START MATERIAL FOR THIS TASK
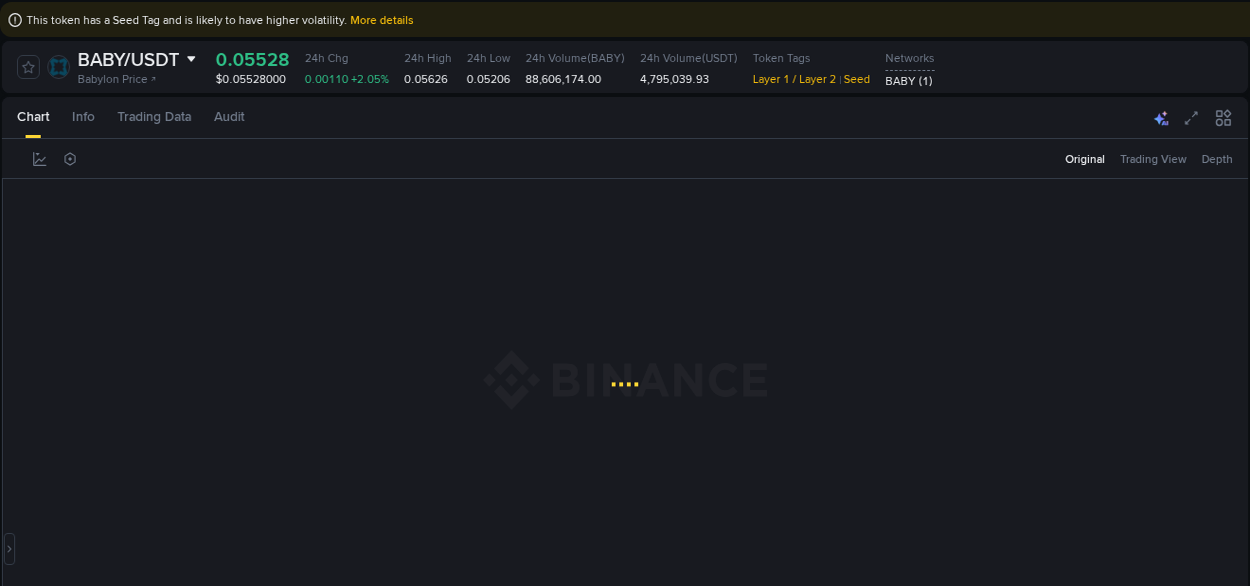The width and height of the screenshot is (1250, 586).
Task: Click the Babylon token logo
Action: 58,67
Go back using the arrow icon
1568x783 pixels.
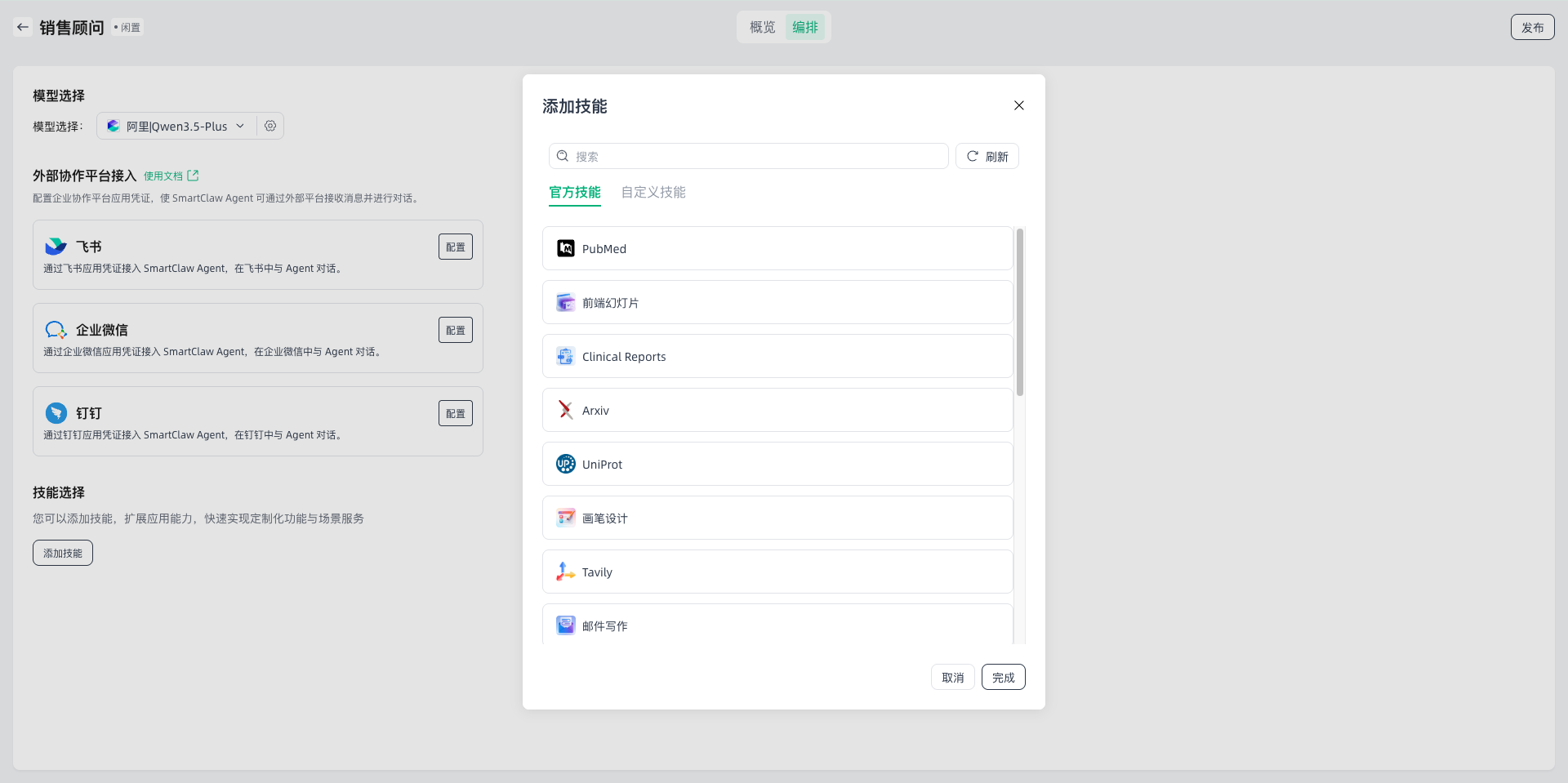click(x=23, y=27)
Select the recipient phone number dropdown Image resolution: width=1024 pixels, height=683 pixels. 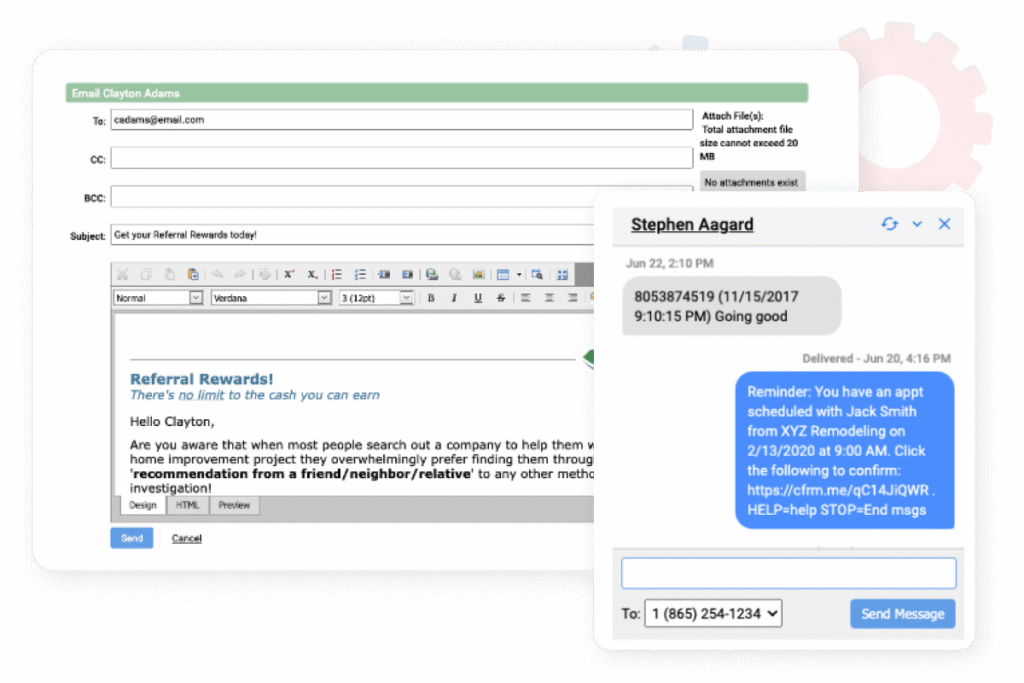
END MATERIAL FOR THIS TASK
WHAT YOU NEED TO DO
Nothing but the lines from the line containing "Go back using the arrow icon" through the last line of the records above should be written out, exactly and without the pictures.

OUTPUT
Go back using the arrow icon
1568x783 pixels.
click(x=23, y=27)
Select the recipient phone number dropdown Image resolution: width=1024 pixels, height=683 pixels. 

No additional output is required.